Absolutely. Also note that it is just my opinion, and IANAL either.

don't get me wrong either

(I also do not mean anything bad by emphasizing the parts that I find important but does not seem like you’ve taken them at the value I think they should be taken – I otherwise find rest of your post quite agreeable. Hopefully that should be taken for granted, but as it doesn’t look quite ideal to me, other people might take it wrongly, so I hope to clarify that I meant nothing insulting by “you seem to have missed” phrase, its just that I’m unable to come with one which sounds more benign/non-attacking [I’m willing to learn, so feel free to PM me suggestions] way of emphasizing such part of the clause that does not seem to have gotten adequate attention).

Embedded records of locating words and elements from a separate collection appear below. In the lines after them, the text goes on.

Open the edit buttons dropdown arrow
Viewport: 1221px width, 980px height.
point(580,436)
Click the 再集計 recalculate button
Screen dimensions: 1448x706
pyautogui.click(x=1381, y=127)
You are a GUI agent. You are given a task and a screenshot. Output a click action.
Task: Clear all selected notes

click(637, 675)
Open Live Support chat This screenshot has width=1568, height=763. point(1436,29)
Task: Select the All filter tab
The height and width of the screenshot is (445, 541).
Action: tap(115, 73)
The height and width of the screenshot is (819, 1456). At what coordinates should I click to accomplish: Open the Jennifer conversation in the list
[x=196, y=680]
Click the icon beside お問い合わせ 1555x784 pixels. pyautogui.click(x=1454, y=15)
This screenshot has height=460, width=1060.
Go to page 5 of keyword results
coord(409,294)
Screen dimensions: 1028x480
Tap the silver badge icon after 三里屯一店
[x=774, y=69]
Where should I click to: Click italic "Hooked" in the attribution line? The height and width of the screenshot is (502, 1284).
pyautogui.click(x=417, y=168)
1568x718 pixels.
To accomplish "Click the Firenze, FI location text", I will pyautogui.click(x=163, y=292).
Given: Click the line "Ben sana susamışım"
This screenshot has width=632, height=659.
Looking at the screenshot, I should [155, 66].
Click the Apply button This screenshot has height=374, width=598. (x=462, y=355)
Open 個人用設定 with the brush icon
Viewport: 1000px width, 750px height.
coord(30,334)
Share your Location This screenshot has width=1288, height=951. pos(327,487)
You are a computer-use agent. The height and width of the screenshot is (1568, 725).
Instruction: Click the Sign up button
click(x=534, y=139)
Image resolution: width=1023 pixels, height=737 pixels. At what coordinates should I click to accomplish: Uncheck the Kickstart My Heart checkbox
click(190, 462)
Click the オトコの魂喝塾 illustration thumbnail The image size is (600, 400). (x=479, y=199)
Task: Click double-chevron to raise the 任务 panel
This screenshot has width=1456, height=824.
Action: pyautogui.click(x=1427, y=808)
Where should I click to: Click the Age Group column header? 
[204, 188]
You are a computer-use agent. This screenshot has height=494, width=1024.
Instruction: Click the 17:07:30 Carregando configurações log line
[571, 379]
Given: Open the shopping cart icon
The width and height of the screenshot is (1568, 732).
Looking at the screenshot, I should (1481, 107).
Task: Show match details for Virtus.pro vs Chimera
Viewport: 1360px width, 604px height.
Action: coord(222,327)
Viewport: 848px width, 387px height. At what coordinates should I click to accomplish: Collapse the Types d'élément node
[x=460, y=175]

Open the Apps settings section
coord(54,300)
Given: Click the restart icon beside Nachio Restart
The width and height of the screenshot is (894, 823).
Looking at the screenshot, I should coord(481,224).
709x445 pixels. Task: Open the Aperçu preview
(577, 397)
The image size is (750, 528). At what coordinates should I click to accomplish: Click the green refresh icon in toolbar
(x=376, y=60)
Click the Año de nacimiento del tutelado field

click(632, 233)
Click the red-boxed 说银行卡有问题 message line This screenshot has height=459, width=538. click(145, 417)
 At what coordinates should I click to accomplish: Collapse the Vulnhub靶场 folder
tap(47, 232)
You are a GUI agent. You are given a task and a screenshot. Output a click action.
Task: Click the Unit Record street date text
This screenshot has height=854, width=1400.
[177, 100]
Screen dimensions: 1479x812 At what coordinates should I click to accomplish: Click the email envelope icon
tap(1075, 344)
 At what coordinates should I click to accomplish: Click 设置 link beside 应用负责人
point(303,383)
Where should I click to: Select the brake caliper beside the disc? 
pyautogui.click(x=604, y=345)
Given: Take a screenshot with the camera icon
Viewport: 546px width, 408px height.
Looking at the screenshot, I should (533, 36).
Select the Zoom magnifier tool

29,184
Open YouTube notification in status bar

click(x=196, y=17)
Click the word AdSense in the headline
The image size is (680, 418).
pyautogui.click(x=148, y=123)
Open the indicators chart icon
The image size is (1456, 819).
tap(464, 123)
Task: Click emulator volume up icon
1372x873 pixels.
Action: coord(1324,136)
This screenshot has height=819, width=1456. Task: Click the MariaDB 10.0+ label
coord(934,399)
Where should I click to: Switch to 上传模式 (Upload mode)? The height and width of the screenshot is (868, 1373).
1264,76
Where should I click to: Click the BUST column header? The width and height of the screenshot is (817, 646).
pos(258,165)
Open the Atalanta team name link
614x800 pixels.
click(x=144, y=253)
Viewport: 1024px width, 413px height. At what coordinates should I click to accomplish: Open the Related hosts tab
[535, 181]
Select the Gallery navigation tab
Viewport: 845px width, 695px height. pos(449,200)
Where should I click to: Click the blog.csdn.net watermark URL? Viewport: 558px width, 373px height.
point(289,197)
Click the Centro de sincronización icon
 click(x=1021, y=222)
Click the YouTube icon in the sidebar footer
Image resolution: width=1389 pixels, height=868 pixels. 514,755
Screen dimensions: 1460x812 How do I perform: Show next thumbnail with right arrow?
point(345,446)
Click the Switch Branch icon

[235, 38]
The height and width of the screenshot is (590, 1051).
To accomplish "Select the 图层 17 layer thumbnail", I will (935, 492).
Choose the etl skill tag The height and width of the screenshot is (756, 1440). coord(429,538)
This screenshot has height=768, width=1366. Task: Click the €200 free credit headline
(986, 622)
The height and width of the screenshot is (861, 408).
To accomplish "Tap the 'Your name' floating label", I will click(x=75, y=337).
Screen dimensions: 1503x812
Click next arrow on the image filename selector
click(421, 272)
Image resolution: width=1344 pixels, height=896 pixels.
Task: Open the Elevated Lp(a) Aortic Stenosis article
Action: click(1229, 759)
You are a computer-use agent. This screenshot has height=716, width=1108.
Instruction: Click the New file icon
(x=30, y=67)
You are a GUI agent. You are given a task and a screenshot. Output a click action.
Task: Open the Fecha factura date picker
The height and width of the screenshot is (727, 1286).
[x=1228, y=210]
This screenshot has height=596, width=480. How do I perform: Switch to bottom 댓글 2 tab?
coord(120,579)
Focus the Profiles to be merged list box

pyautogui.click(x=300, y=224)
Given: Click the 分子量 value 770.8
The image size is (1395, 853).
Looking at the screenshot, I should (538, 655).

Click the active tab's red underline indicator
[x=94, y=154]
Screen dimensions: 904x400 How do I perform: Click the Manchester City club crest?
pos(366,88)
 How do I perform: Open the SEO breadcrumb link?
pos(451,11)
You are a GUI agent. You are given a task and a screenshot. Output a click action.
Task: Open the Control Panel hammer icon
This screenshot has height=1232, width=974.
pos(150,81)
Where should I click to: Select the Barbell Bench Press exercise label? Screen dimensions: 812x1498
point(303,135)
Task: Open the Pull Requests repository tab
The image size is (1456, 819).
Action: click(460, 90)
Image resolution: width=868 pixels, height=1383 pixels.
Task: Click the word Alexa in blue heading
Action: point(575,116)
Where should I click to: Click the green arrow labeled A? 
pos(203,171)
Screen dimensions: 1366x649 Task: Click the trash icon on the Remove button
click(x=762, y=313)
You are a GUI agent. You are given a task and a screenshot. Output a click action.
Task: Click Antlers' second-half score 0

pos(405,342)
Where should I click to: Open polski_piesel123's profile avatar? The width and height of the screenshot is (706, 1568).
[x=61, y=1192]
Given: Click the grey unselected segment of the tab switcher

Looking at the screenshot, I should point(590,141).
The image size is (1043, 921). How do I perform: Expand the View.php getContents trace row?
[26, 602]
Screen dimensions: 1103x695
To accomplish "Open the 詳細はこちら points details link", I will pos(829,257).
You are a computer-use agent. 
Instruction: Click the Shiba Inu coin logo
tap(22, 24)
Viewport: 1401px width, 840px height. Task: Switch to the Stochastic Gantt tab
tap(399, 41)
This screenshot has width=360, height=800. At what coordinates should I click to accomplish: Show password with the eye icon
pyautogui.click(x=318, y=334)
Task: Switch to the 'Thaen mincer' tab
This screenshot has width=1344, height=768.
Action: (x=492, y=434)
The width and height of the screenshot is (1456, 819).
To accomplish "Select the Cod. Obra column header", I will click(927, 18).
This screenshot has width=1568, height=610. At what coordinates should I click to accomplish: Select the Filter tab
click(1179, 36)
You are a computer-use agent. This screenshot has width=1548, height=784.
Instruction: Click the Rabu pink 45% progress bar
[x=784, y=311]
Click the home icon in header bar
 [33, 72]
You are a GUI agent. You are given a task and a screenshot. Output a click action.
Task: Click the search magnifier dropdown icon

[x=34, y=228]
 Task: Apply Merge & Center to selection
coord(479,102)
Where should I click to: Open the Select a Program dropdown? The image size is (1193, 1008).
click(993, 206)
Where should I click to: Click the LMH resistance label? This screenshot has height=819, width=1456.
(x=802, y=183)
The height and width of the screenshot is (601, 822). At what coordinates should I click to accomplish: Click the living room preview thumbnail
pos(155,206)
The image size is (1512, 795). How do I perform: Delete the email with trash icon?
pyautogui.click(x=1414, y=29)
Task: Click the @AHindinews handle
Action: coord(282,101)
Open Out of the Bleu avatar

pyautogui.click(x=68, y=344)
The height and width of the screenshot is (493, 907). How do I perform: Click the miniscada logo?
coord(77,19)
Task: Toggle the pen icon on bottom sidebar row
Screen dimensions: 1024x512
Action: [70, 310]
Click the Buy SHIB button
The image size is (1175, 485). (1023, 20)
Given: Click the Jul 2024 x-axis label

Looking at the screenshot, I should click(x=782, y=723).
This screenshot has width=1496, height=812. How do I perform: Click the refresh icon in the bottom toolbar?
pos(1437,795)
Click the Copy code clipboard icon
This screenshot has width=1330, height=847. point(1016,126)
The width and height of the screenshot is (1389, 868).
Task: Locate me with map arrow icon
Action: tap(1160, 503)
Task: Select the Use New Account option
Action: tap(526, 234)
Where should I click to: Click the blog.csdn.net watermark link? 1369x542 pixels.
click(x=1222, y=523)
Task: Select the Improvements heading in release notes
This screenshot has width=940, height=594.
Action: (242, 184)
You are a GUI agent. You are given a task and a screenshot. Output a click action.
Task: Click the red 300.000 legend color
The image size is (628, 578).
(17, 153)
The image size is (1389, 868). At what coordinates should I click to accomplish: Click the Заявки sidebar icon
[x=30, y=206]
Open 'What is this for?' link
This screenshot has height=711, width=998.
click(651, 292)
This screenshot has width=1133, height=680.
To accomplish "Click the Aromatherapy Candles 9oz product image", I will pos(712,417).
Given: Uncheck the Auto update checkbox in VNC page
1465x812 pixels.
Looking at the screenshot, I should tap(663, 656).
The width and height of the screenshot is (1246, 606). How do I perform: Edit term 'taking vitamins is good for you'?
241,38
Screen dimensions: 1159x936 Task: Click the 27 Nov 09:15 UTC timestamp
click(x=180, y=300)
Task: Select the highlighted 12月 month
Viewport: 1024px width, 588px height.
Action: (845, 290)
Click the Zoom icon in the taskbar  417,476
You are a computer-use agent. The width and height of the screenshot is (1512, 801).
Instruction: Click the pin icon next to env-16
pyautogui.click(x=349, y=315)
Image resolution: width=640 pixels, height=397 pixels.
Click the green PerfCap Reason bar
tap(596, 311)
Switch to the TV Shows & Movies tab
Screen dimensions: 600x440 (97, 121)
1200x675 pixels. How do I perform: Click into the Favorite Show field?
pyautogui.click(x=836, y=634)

Matija_Nalis · June 14, 2023, 5:47pm

I agree, I see none of the issue in such case. If that data is unencumbered by copyright/database rights, one could do anything with that. Like e.g. if NASA puts some data in public domain, I can use it everywhere however I like it, even if I live in EU, and ESA would not put similar data in public domain – it is irrelevant.

The only nexus to a jurisdiction with sui generis database rights is that it would end up getting distributed by a project with servers in the UK and EU, or that a Mapbox or OsmAnd would sell products based on it in the same jurisdictions.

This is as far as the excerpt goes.